The Devil’s Candy: nourrir son démon intérieur

7.5

Deux ans après son passage élogieux au TIFF, The Devil’s Candy trouve enfin son chemin jusqu’à nos téléviseurs. Disponible en importation sous disque depuis peu, le dernier film du réalisateur de l’excellent The Loved Ones est désormais sur Netflix.

Un artiste peintre, sa femme et sa fille dénichent la maison de leur rêve dans une région rurale du Texas pour une bouchée de pain. Comme c’est souvent le cas avec les maisons bon marché — et les films d’horreur —, un événement tragique est survenu sur les lieux récemment.

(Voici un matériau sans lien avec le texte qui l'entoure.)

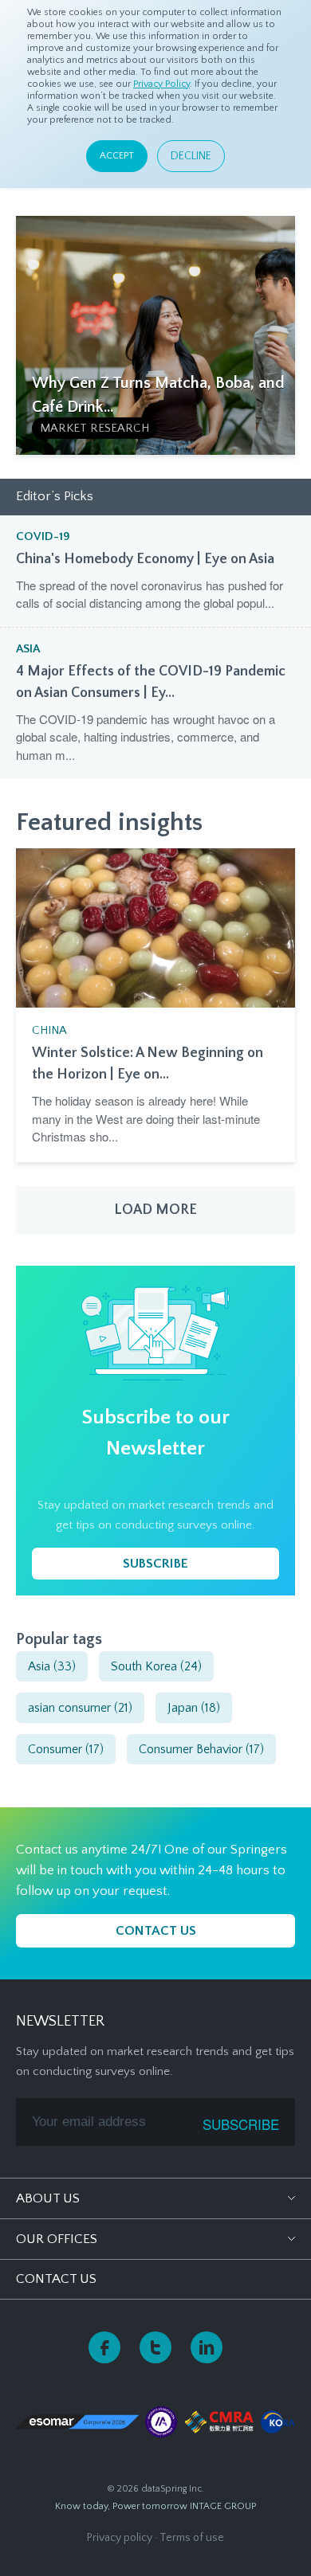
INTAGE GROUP (223, 2506)
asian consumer (80, 1708)
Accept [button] (117, 156)
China (49, 1030)
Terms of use (191, 2537)
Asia (28, 649)
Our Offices (56, 2239)
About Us (48, 2198)
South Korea (156, 1666)
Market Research (94, 428)
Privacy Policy (161, 84)
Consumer (66, 1749)
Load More (155, 1210)
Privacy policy (119, 2537)
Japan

Ne vous fiez pas à la prémisse archi-convenue du scénario, The Devil’s Candy n’est pas qu’une simple histoire de fantômes. La petite famille américaine atypique, menée par un Ethan Embry (Fashionista, The Walking Dead) extrêmement crédible dans ce rôle de père tourmenté, devra surmonter des épreuves beaucoup plus périlleuses qu’une hantise.

Avec son dernier film, qu’il scénarise également, Sean Byrne traite du bien et du mal, mais surtout du Mal avec un grand M et de celui qui nous habite tous à un moment donné (certains plus que d’autres). Avec sa trame sonore métal qui passe de Metallica à Slayer et Pantera, le réalisateur australien signe un film d’horreur viscéral, aux antipodes du climat d’humour noir qui planait dans son précédent The Loved Ones.

Vrai que la mise en scène manque parfois de subtilité et que le dénouement final, quoique visuellement grandiose, demeure peu crédible, mais si on réussit à en faire abstraction, The Devil’s Candy propose un récit qui évite les pires clichés du genre et aura au moins le mérite d’être original. La jeune Kiara Glasco (Maps to the Stars) y livre une performance extrêmement sentie, qui réussit à nous garder sur le bout de notre siège jusqu’au générique de fin.